▶ **WORK INSTRUCTION**: Copy every one of the following records word for word, keeping each line unchanged.

++++++++++++++++++++

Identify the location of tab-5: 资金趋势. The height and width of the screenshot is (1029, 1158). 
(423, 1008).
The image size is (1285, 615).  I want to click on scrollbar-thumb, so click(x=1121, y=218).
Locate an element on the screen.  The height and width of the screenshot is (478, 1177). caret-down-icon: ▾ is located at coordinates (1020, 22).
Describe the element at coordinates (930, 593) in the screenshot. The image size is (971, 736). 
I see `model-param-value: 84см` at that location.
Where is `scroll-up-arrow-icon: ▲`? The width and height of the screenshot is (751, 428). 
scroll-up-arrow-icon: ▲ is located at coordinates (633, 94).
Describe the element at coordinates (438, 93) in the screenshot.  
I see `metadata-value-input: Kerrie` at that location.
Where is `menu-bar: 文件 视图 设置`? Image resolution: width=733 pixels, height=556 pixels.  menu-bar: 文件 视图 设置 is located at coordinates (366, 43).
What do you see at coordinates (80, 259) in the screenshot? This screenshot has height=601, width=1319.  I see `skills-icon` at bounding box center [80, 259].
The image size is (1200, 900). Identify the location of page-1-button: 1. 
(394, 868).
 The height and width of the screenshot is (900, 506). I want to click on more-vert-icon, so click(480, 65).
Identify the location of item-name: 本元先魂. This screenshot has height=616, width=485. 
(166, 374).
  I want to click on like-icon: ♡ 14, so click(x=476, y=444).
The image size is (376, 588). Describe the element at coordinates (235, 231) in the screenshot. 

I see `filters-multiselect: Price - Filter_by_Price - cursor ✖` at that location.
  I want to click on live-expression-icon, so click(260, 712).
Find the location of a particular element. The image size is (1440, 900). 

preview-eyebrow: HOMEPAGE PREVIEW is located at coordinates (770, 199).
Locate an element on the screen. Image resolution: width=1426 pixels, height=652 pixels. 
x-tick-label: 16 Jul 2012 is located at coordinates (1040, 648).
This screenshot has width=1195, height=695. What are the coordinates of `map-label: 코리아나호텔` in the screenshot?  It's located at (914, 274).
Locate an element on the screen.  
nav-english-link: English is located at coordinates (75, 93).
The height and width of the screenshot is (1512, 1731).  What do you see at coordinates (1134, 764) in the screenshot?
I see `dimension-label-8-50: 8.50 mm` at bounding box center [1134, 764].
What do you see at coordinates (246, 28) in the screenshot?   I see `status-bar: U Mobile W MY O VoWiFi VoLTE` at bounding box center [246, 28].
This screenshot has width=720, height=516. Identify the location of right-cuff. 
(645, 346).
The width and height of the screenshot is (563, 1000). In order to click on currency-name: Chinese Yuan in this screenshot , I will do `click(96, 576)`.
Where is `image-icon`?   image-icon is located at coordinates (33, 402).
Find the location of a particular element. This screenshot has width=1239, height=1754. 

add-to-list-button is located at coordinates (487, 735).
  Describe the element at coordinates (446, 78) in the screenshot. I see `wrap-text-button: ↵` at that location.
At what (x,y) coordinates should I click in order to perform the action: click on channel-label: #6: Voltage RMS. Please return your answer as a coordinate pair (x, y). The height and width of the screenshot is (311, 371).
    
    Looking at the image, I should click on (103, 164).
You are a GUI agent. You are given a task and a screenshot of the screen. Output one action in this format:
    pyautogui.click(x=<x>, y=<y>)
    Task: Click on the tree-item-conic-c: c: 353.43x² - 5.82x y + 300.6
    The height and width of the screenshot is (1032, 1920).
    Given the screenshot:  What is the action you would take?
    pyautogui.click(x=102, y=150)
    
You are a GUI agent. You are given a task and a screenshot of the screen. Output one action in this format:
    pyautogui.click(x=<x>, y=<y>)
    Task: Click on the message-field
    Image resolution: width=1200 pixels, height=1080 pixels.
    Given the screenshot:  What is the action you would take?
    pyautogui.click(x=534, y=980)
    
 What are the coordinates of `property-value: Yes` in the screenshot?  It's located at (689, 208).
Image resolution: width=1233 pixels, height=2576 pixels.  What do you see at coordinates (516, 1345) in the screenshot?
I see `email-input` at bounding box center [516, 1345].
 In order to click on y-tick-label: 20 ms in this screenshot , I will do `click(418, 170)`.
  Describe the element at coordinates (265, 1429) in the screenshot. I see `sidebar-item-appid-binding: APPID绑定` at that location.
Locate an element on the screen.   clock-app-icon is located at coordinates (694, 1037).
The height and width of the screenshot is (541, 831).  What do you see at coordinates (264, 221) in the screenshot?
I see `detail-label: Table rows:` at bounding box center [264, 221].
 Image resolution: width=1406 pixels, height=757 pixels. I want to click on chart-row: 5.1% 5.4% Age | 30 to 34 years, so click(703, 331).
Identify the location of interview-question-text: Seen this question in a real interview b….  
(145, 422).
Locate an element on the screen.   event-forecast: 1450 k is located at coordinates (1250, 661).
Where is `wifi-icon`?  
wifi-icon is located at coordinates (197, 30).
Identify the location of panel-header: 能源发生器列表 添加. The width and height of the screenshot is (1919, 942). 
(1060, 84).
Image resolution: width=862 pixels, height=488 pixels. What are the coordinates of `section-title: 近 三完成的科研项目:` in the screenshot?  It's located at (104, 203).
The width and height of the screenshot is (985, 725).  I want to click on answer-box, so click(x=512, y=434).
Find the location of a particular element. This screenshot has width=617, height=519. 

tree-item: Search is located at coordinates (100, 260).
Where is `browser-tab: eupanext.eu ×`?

++++++++++++++++++++

▶ **TASK RESPONSE**:
Identify the location of tab-5: 资金趋势. The height and width of the screenshot is (1029, 1158). 
(423, 1008).
The image size is (1285, 615).  I want to click on scrollbar-thumb, so click(x=1121, y=218).
Locate an element on the screen.  The height and width of the screenshot is (478, 1177). caret-down-icon: ▾ is located at coordinates (1020, 22).
Describe the element at coordinates (930, 593) in the screenshot. The image size is (971, 736). 
I see `model-param-value: 84см` at that location.
Where is `scroll-up-arrow-icon: ▲`? The width and height of the screenshot is (751, 428). 
scroll-up-arrow-icon: ▲ is located at coordinates (633, 94).
Describe the element at coordinates (438, 93) in the screenshot.  
I see `metadata-value-input: Kerrie` at that location.
Where is `menu-bar: 文件 视图 设置`? Image resolution: width=733 pixels, height=556 pixels.  menu-bar: 文件 视图 设置 is located at coordinates (366, 43).
What do you see at coordinates (80, 259) in the screenshot? This screenshot has height=601, width=1319.  I see `skills-icon` at bounding box center [80, 259].
The image size is (1200, 900). Identify the location of page-1-button: 1. 
(394, 868).
 The height and width of the screenshot is (900, 506). I want to click on more-vert-icon, so click(480, 65).
Identify the location of item-name: 本元先魂. This screenshot has height=616, width=485. 
(166, 374).
  I want to click on like-icon: ♡ 14, so click(x=476, y=444).
The image size is (376, 588). Describe the element at coordinates (235, 231) in the screenshot. 

I see `filters-multiselect: Price - Filter_by_Price - cursor ✖` at that location.
  I want to click on live-expression-icon, so click(260, 712).
Find the location of a particular element. The image size is (1440, 900). 

preview-eyebrow: HOMEPAGE PREVIEW is located at coordinates (770, 199).
Locate an element on the screen. Image resolution: width=1426 pixels, height=652 pixels. 
x-tick-label: 16 Jul 2012 is located at coordinates (1040, 648).
This screenshot has width=1195, height=695. What are the coordinates of `map-label: 코리아나호텔` in the screenshot?  It's located at (914, 274).
Locate an element on the screen.  
nav-english-link: English is located at coordinates (75, 93).
The height and width of the screenshot is (1512, 1731).  What do you see at coordinates (1134, 764) in the screenshot?
I see `dimension-label-8-50: 8.50 mm` at bounding box center [1134, 764].
What do you see at coordinates (246, 28) in the screenshot?   I see `status-bar: U Mobile W MY O VoWiFi VoLTE` at bounding box center [246, 28].
This screenshot has width=720, height=516. Identify the location of right-cuff. 
(645, 346).
The width and height of the screenshot is (563, 1000). In order to click on currency-name: Chinese Yuan in this screenshot , I will do `click(96, 576)`.
Where is `image-icon`?   image-icon is located at coordinates (33, 402).
Find the location of a particular element. This screenshot has width=1239, height=1754. 

add-to-list-button is located at coordinates (487, 735).
  Describe the element at coordinates (446, 78) in the screenshot. I see `wrap-text-button: ↵` at that location.
At what (x,y) coordinates should I click in order to perform the action: click on channel-label: #6: Voltage RMS. Please return your answer as a coordinate pair (x, y). The height and width of the screenshot is (311, 371).
    
    Looking at the image, I should click on (103, 164).
You are a GUI agent. You are given a task and a screenshot of the screen. Output one action in this format:
    pyautogui.click(x=<x>, y=<y>)
    Task: Click on the tree-item-conic-c: c: 353.43x² - 5.82x y + 300.6
    The height and width of the screenshot is (1032, 1920).
    Given the screenshot:  What is the action you would take?
    pyautogui.click(x=102, y=150)
    
You are a GUI agent. You are given a task and a screenshot of the screen. Output one action in this format:
    pyautogui.click(x=<x>, y=<y>)
    Task: Click on the message-field
    Image resolution: width=1200 pixels, height=1080 pixels.
    Given the screenshot:  What is the action you would take?
    pyautogui.click(x=534, y=980)
    
 What are the coordinates of `property-value: Yes` in the screenshot?  It's located at (689, 208).
Image resolution: width=1233 pixels, height=2576 pixels.  What do you see at coordinates (516, 1345) in the screenshot?
I see `email-input` at bounding box center [516, 1345].
 In order to click on y-tick-label: 20 ms in this screenshot , I will do `click(418, 170)`.
  Describe the element at coordinates (265, 1429) in the screenshot. I see `sidebar-item-appid-binding: APPID绑定` at that location.
Locate an element on the screen.   clock-app-icon is located at coordinates (694, 1037).
The height and width of the screenshot is (541, 831).  What do you see at coordinates (264, 221) in the screenshot?
I see `detail-label: Table rows:` at bounding box center [264, 221].
 Image resolution: width=1406 pixels, height=757 pixels. I want to click on chart-row: 5.1% 5.4% Age | 30 to 34 years, so click(703, 331).
Identify the location of interview-question-text: Seen this question in a real interview b….  
(145, 422).
Locate an element on the screen.   event-forecast: 1450 k is located at coordinates (1250, 661).
Where is `wifi-icon`?  
wifi-icon is located at coordinates (197, 30).
Identify the location of panel-header: 能源发生器列表 添加. The width and height of the screenshot is (1919, 942). 
(1060, 84).
Image resolution: width=862 pixels, height=488 pixels. What are the coordinates of `section-title: 近 三完成的科研项目:` in the screenshot?  It's located at (104, 203).
The width and height of the screenshot is (985, 725).  I want to click on answer-box, so click(x=512, y=434).
Find the location of a particular element. This screenshot has width=617, height=519. 

tree-item: Search is located at coordinates (100, 260).
Where is `browser-tab: eupanext.eu ×`?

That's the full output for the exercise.